In the present study, a three-dimensional hot pool analysis code with SIMPLE algorithm was developed based on staggered grid under Cartesian and cylindrical coordinate systems. After being incorporated into System Analysis Code for China Fast Reactor (SAC-CFR), the coupled code was used to analyze the thermal-hydraulic characteristic in upper plenum of MONJU during the scram transient starting from 45% thermal power operation. And then the coupled code with newly incorporated porous medium model was used to analyze the flow field in China Experimental Fast Reactor (CEFR) hot pool under steady-state operation condition.
A three-dimensional hot pool analysis code with SIMPLE algorithm was developed based on staggered grid, which can predict thermal-hydraulic characteristic in hot pool of pool-type LMFBR under Cartesian and cylindrical coordinate systems. And the coupling between newly developed 3-D hot pool model and system analysis code was finished.
After being incorporated into System Analysis Code for China Fast Reactor (SAC-CFR), the coupled code was used to analyze the thermal-hydraulic behavior in the upper plenum of fast breeder reactor “MONJU” during reactor scram test. A basic agreement between the computational results and experimental data was demonstrated, which means the present model is effective. Also, from analytical results, some characteristics of thermal stratification in the upper plenum were also discovered.

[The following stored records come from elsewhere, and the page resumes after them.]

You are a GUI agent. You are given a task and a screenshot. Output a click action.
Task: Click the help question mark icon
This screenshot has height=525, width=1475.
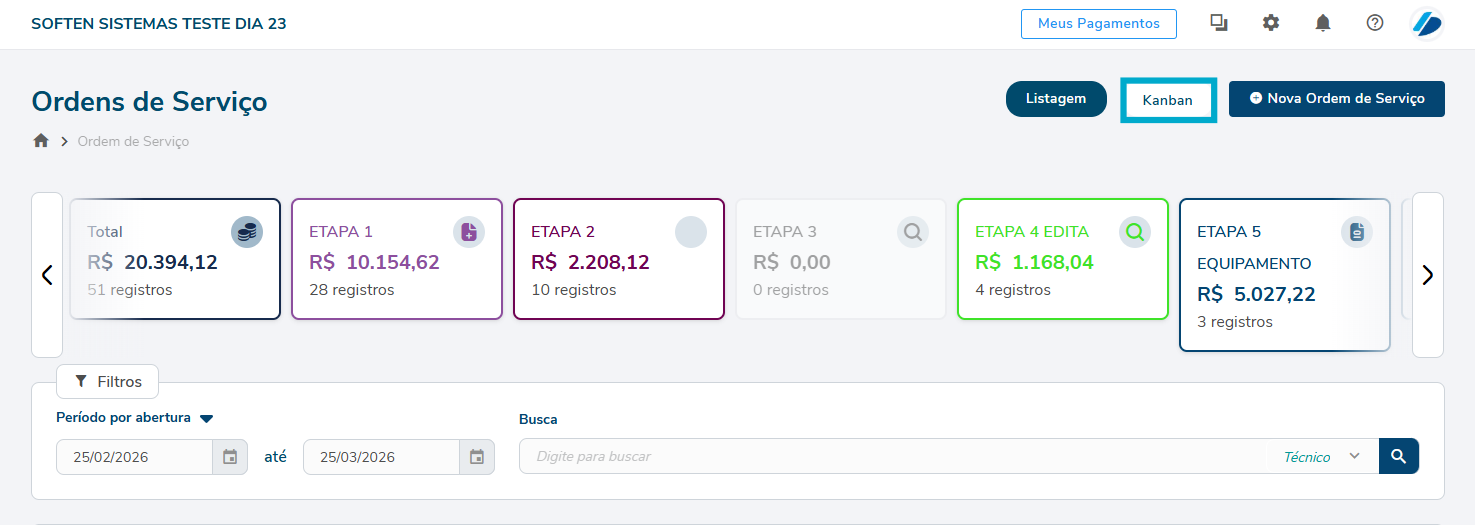tap(1375, 23)
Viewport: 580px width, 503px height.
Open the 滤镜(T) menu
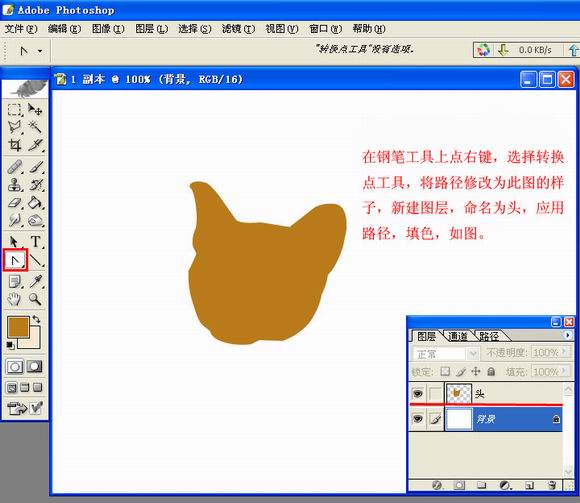[x=238, y=29]
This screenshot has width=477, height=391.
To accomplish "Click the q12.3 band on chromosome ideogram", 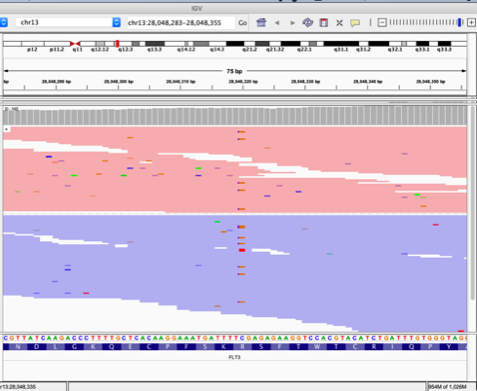I will pyautogui.click(x=125, y=44).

After incorporating porous medium model into hot pool analysis model, the newly developed code was used to analyze flow field in China Experimental Fast Reactor (CEFR) hot pool under 75% power steady-state operation condition. The distribution characteristic of flow field in hot pool showed the effectiveness of porous medium model, SAC-CFR with three-dimensional hot pool analysis model is now ready to simulate passive residual heat removal under natural convection for CEFR after incorporating interassembly model.